Putting the Recession in the Rearview: Home Values at or Near Peak Levels in 1,000+ US Cities
Homes in more than 1,000 cities and towns nationwide either already are, or soon will be, more expensive than ever, erasing any losses in value experienced during the recession, according to Zillow.
U.S. home values climbed 5.7 percent year-over year in the first quarter, to a Zillow Home Value Index of $169,800. National home values have climbed year-over-year for 21 consecutive months, a steady march upward that has helped put the housing recession almost entirely in the rearview mirror in 1,080 of the more than 8,700 cities and towns covered by Zillow.
In these areas, home values are already at or expected to reach pre-recession levels in the next year, including in many hard-hit areas. Among the 6,781 cities and towns covered by Zillow that experienced home value declines of 10 percent or more during the recession, values in 527 have either fully recovered or are expected to recover fully by the first quarter of 2015.

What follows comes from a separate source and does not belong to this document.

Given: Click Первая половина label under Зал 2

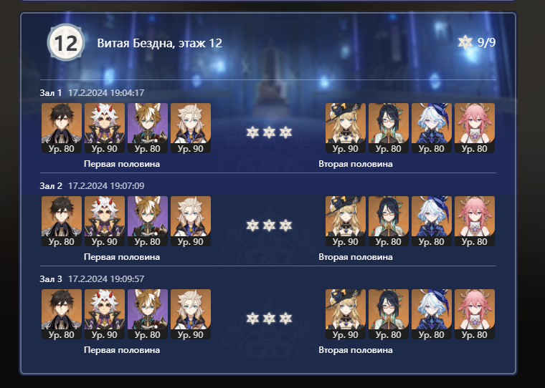Looking at the screenshot, I should coord(122,257).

In a majority of metros, housing affordability is and will remain strong even as prices continue to rise. But homes in a handful of metros — including San Francisco, Los Angeles, San Jose and San Diego — are already unaffordable, with the share of residents’ incomes currently devoted to monthly mortgage payments exceeding historic norms.

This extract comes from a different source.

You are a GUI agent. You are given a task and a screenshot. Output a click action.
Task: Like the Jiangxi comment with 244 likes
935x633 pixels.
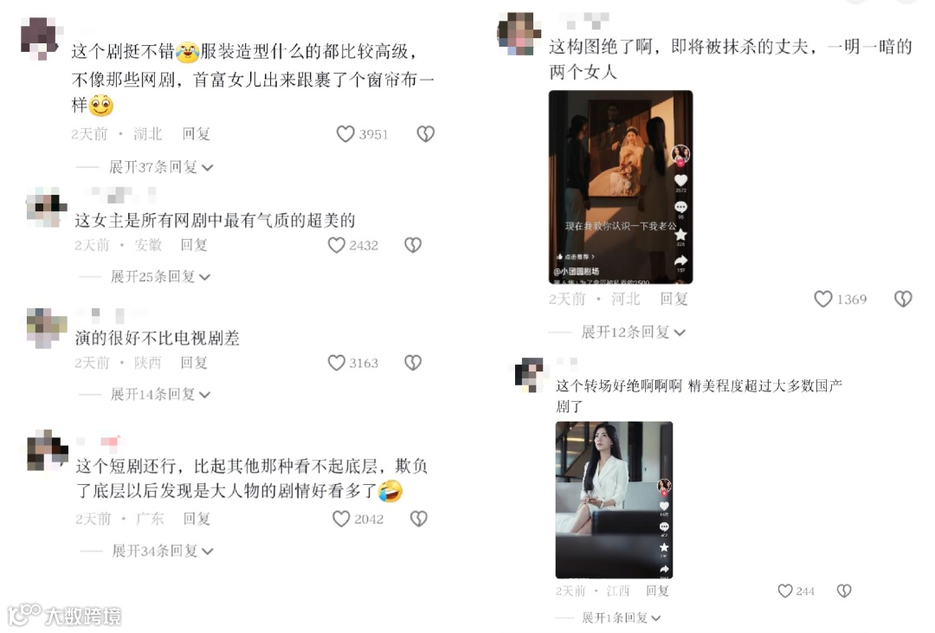pyautogui.click(x=785, y=591)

“The lows of the housing recession are becoming an increasingly distant memory as home values reach new highs and homes become more expensive than ever in many areas. This is a remarkable milestone coming only two and a half years after the end of the worst housing recession since the Great Depression, and is a testament to just how robust this housing recovery has been,” said Zillow Chief Economist Dr. Stan Humphries. “So far, this steady appreciation has not created affordability issues in the majority of places. But there are a handful of markets where affordability is again a challenge, even with mortgage interest rates incredibly low. Mortgage interest rates won’t stay low forever. And rents have also been marching steadily higher for several years. As a result, the housing affordability issues we’re already seeing in select markets could become a much more widespread concern a few years from now. As affordability worsens, more residents will be forced to search for affordable housing farther from urban job centers, and home values in some areas may have to come down.”
Nationally, rents rose 2.7 percent year-over-year in the first quarter and 0.9 percent compared to the fourth quarter of 2013, to a Zillow Rent Index of $1,315. U.S. rents have risen year-over-year for more than two years straight.